« On aura de plus en plus de sources d’information mais qui ne seront pas toujours justes »

  • Interview

Publié le

Jonathan Einhorn, formateur à l’asbl Fobagra

Dans quelle mesure l’IA a-t-elle un impact sur les contenus d’information ? 

Il y a des gens qui travaillent réellement à propager des informations qui sont le plus juste possible et il y en a d’autres qui essayent de créer un petit peu le buzz avec ces informations. L’IA, là, en l’occurrence, quand on essaye de créer le buzz, c’est devenu assez simple de générer des contenus qui, on le sait, vont être très facilement repartagés. Par contre, pour le travail des journalistes et le travail journalistique en général, là, ça va devenir de plus en plus compliqué et ils essayent de s’en éloigner.  

Dans quelle mesure l’IA participe à la propagation de fake news ?  

Actuellement, c’est une question qui se pose beaucoup, mais qui, pour moi, n’est pas vue sous le bon angle. Ce qui permet la propagation des fake news principalement actuellement sont plutôt les algorithmes des réseaux sociaux qui mettent en avant justement les contenus qui vont être très clivants, des contenus qui vont être très forts, sensationnalistes, etc. 

L’IA, là-dedans, en fait, elle a la même place que Photoshop l’avait il y a quelques années. Elle n’est pas spécialement plus pratique ou plus puissante pour propager de la fausse information. Le problème, c’est que l’information, lorsqu’elle arrive, elle arrive parce qu’on a consommé du contenu qui ressemble à ça, etc. Donc, même si on donne des bonnes informations, encore faut-il qu’elles viennent toucher le public pour qui elles sont faites. 

 
Comment éviter la désinformation due à l’IA ? 

Actuellement, il faut arriver à éduquer les gens sur comment marche l’IA, pourquoi est-ce qu’elle répond si bien mais peut faire des erreurs à l’intérieur. Et en fait, c’est une éducation qu’on essaye de donner déjà depuis très longtemps. 

Lorsque vous avez une information, il faut aller chercher des sources, il faut comparer ça dans d’autres journaux, d’autres choses. Et s’il n’y en a pas la possibilité, il ne faut pas prendre cette information. Sans compter que malheureusement, le fait de prendre juste le texte de l’IA fait que le sens critique n’est pas utilisé et n’est pas travaillé. Et ça, il le faut absolument avec la démultiplication des sources qu’on a d’informations.  

 
Vers quel avenir tend notre consommation d’informations en ligne ?  

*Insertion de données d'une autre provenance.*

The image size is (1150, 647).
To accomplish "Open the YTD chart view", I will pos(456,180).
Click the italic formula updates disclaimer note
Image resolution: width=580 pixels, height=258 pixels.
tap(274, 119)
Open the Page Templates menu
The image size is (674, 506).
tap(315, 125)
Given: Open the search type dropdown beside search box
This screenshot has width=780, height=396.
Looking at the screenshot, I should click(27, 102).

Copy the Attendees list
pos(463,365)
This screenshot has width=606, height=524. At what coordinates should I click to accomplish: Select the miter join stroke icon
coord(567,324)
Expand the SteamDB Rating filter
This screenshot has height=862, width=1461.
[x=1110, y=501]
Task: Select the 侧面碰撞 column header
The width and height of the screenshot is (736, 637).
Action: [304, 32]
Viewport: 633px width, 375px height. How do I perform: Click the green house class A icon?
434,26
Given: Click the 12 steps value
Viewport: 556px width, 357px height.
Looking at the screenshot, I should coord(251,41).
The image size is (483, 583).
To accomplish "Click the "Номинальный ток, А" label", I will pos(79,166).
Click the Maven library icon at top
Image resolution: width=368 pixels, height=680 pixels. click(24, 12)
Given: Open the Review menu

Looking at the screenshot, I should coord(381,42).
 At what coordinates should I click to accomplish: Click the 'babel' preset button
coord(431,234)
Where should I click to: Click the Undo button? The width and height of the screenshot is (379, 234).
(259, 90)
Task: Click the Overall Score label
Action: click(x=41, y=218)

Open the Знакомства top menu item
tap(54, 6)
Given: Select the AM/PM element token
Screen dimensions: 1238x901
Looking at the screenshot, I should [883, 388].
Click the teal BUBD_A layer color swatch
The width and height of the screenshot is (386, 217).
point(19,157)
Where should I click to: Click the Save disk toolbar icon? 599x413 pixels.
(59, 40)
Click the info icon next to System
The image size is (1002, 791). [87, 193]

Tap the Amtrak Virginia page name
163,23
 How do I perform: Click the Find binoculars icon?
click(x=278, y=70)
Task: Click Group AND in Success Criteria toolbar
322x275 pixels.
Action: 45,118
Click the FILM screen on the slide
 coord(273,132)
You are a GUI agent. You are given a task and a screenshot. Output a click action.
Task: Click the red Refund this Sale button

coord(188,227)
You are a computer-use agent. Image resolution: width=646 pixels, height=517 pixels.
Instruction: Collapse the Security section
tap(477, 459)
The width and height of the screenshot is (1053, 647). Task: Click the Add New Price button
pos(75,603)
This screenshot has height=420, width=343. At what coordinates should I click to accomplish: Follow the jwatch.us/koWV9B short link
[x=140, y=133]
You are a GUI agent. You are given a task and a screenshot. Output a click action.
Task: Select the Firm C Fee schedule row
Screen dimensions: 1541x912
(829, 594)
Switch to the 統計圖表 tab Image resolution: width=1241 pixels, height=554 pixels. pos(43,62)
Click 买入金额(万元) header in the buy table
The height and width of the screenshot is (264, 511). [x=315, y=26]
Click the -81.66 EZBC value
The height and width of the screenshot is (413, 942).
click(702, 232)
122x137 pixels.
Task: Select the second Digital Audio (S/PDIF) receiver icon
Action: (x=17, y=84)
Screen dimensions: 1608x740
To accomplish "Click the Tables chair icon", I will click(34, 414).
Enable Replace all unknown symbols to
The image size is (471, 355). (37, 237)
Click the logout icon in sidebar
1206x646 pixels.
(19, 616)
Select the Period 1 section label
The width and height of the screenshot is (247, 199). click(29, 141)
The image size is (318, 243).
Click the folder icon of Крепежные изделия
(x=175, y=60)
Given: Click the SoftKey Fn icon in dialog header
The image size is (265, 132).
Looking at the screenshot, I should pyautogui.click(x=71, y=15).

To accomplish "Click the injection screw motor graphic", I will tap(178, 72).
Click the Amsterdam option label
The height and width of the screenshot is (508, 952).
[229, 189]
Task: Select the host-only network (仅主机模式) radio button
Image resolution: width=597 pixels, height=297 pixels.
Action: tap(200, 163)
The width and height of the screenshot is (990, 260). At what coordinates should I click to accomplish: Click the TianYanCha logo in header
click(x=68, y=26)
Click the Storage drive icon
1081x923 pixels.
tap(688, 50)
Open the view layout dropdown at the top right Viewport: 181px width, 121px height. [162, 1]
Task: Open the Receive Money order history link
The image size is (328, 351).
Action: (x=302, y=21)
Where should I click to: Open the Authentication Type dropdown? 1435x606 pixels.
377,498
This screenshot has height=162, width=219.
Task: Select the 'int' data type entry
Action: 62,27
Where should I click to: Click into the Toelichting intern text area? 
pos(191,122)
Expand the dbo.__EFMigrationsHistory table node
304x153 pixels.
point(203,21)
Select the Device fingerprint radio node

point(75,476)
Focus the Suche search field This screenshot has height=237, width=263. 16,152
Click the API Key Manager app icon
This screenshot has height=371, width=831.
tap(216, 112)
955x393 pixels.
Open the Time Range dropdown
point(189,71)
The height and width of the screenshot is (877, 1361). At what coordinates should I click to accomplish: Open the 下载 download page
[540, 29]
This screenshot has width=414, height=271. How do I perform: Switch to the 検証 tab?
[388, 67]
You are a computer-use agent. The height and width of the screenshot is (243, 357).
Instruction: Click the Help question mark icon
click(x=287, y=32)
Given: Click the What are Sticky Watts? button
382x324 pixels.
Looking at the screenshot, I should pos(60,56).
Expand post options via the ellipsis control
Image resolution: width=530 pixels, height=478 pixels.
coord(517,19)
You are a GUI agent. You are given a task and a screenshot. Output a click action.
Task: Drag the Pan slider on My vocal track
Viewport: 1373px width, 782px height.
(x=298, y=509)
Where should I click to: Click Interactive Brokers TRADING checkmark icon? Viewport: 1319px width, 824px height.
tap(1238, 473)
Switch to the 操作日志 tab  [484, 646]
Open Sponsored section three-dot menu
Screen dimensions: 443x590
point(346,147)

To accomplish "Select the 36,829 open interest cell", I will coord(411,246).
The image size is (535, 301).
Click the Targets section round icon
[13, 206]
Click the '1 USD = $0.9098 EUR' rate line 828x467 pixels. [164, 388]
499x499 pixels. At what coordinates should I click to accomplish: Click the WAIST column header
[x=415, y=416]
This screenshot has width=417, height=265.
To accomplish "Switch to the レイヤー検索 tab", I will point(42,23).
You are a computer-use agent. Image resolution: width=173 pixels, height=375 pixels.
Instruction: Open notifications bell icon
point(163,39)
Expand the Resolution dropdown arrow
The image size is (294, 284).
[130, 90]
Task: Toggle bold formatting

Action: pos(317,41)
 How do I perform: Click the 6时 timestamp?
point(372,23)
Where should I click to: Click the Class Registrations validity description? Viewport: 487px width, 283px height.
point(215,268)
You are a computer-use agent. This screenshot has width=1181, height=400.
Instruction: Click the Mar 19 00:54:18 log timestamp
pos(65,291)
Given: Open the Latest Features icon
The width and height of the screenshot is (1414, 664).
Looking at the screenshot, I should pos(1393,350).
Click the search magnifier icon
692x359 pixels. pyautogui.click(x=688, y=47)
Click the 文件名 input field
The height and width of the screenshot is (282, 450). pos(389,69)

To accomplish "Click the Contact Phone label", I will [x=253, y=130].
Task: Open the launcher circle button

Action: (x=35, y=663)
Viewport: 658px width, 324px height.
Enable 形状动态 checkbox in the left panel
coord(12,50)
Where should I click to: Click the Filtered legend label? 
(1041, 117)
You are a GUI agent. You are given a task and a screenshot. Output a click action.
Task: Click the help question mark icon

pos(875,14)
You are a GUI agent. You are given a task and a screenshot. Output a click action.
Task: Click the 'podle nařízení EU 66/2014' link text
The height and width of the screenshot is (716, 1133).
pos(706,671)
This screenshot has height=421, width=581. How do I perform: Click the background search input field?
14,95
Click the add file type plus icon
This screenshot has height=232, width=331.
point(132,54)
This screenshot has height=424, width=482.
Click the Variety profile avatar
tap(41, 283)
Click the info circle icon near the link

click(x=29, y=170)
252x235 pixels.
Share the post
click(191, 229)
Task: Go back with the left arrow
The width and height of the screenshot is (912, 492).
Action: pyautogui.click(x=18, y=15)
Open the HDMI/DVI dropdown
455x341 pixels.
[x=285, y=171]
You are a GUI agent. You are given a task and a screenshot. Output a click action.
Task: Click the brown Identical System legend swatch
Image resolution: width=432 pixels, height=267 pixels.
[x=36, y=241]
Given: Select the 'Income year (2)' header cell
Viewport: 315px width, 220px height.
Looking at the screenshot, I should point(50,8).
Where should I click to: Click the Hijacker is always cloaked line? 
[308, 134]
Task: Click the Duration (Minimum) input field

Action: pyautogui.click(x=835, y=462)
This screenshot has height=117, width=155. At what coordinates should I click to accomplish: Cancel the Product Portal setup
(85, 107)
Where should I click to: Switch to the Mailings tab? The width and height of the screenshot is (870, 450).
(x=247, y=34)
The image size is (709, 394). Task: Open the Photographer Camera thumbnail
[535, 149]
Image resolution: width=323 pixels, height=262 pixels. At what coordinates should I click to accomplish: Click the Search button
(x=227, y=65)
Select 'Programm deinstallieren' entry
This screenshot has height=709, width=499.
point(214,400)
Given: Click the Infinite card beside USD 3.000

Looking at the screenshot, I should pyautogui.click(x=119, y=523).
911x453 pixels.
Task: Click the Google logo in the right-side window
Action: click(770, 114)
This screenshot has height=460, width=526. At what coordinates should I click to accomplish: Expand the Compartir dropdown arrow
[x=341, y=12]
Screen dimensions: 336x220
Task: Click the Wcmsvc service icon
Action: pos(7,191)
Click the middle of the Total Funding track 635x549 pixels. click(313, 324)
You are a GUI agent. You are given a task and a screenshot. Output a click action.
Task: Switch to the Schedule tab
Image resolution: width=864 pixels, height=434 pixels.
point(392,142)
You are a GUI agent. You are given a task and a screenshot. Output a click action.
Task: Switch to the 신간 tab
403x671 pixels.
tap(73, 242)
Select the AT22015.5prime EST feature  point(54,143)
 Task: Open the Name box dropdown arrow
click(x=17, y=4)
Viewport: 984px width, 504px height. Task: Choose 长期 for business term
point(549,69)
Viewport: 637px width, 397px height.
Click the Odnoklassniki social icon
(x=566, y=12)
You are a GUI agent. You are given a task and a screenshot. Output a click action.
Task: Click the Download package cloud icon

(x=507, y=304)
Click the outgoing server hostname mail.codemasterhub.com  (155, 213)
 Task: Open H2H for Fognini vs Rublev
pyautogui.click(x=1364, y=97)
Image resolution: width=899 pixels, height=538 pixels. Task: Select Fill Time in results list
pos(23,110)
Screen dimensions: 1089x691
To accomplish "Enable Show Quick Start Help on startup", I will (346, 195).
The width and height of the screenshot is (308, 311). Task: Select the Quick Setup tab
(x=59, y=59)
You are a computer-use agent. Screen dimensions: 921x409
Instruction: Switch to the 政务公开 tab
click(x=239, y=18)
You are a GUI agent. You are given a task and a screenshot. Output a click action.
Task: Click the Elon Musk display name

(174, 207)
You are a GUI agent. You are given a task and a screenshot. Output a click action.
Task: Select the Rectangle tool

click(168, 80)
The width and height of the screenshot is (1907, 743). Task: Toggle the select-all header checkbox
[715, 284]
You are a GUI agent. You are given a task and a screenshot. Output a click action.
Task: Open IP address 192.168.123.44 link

 C’est compliqué de voir les tendances qui émergeront plus tard avec les nouveaux outils qu’ils sont en train de créer maintenant. Mais c’est vrai que ce que je vois quand je me pose la question, c’est le fait qu’on aura de plus en plus de sources différentes qui donneront des informations pas toujours justes.  

Aujourd’hui, quelqu’un qui va lire un article sur RTBF ou quelque chose comme ça, va pouvoir peut-être moins lui faire confiance qu’une personne qui est suivie par des dizaines de millions d’abonnés derrière et qui donne son avis dessus. Et le problème, c’est qu’aujourd’hui, on ne recherche plus à l’intérieur de ce qu’on lit la véracité de l’information. Ce qu’on cherche aujourd’hui, c’est de l’information consommable, rapidement, quelque chose qui ne va pas nous prendre la tête, mais qui va nous donner l’impression d’être informé sur le monde dans lequel on est. Malheureusement, avec l’IA, ça, c’est souvent très faux, parce qu’il y a beaucoup de contenus qui sont générés, il y a beaucoup de choses qui sont données, et du coup, la petite RTBF, au milieu de ses millions d’autres sources, elle n’est plus vraiment écoutée. Donc je pense que ce clivage de là où on va chercher les informations va s’aggraver avec le temps.